EXERCISE:
Output the lines below as a JSON array of strings, starting at the line containing "Open the KARACO WEALTH PTY LTD link" and ending at the last line, with one string per line and blank lines omitted. Exclude the pictures.

DATA SHOWN:
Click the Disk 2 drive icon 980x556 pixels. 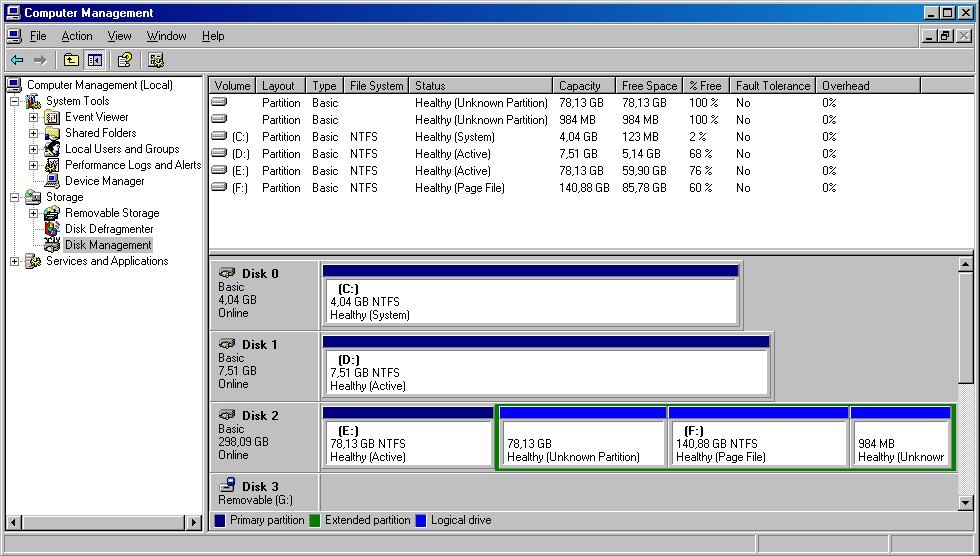pyautogui.click(x=227, y=415)
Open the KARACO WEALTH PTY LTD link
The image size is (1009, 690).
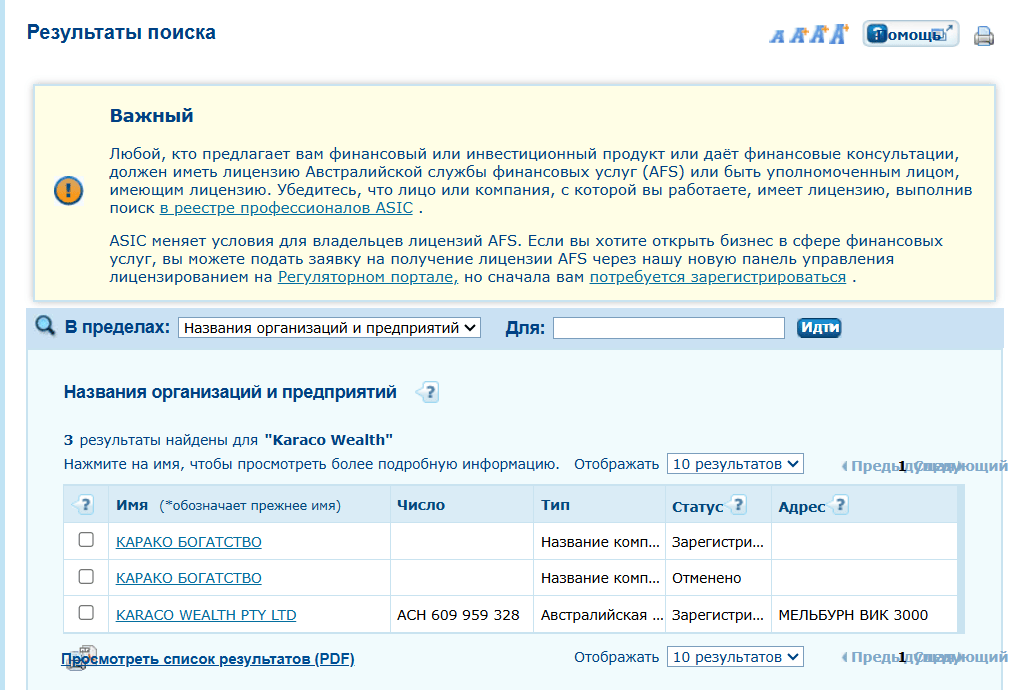click(206, 615)
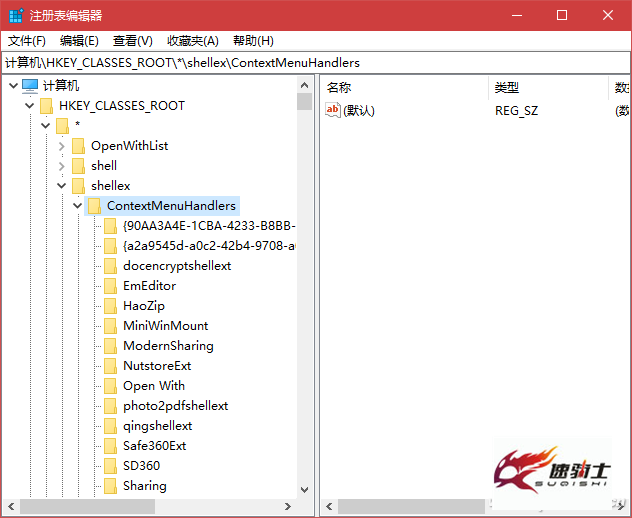632x518 pixels.
Task: Collapse the HKEY_CLASSES_ROOT hive
Action: pos(29,106)
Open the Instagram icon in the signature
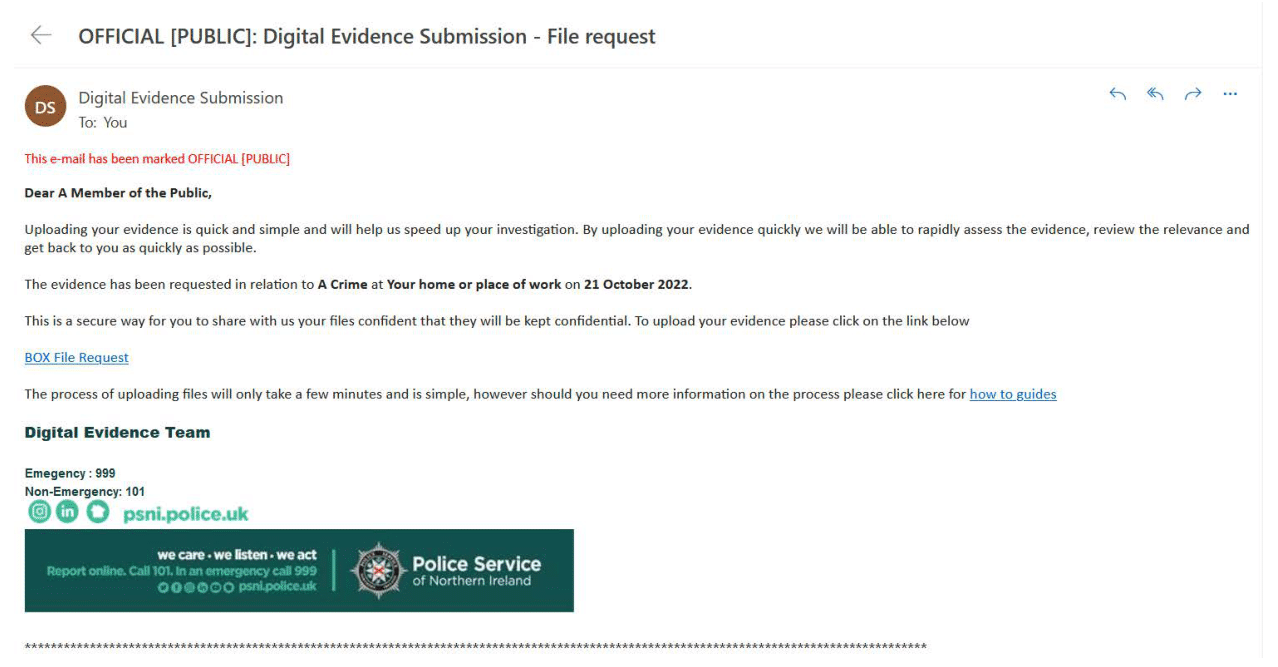The width and height of the screenshot is (1278, 667). [39, 511]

TASK RESPONSE:
[
  "Open the KARACO WEALTH PTY LTD link",
  "The image size is (1009, 690).",
  "click(206, 615)",
  "632x518 pixels.",
  "Task: Collapse the HKEY_CLASSES_ROOT hive",
  "Action: pos(29,106)",
  "Open the Instagram icon in the signature",
  "The width and height of the screenshot is (1278, 667). [39, 511]"
]